I really liked this farce about an old man living in a block of flats reserved for retirees in Mexico City. Teo (not his real name) enjoys standing apart from the other residents, refusing to join their daily book group and accusing them of snobbery about his having been a taco seller all his life. He’s a drunk and also suffers from dementia, so it’s hard to know whether to believe him when he insists to his neighbour Francesca (not her real name) that he’s not writing a novel.
“All Mexico’s artistic geniuses of the 20th century passed through its doors…And the rest of us passed through, too: the cannon fodder, the filler, the extras, the gatecrashers, the ones who didn’t have the combination that gives you a ticket to the history of art. We were there, the ones who one day had to renounce our aspirations, forced by circumstances or by accepting our own limitations. Then there were the ones who pressed on through mediocrity, made art their profession and condemned themselves to a life of ridicule. And on top of that were those who couldn’t do anything but keep on painting, no matter what, and who ended up mad or ill, or died when they were young, martyrs of art.”
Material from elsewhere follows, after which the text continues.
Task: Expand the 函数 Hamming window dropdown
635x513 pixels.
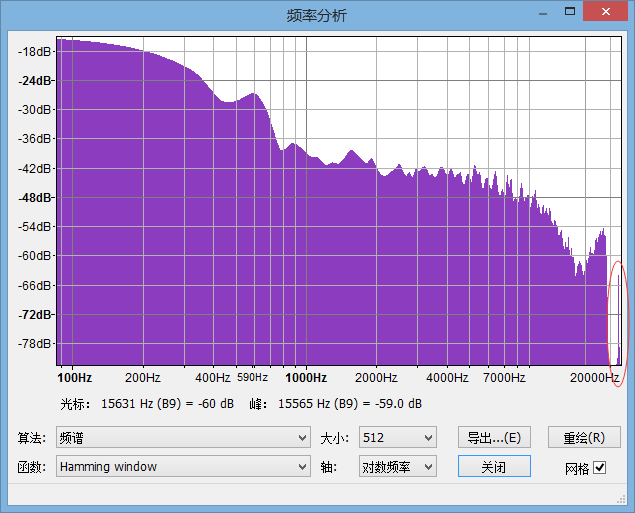Action: point(182,466)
He’s a joker and a flirt, but a trace of the sorrows of old age still comes through the humour. Teo has measured out how many years he has left in which he can afford beer and rent, and jealously guards every peso to retain the equilibrium he has found. He counts among his friends a wannabe revolutionary old greengrocer, a Mormon missionary from the US and a young man known as Mao who may actually be revolutionary.
Teo’s past is dripfed through the book, from his early ambition to be an artist and his friendships with some of Mexico’s great artists to his one true romance and his difficult family. He’s adorable and also awful. I would honestly love this book if it weren’t for the bad things done to dogs. I know it’s comedy and Teo is such an unreliable narrator that you can’t take the dog stuff seriously, but I still found it upsetting. Be warned!
Te vendo un perro published 2014 by Editorial Anagrama.
This translation published 2016 by And Other Stories.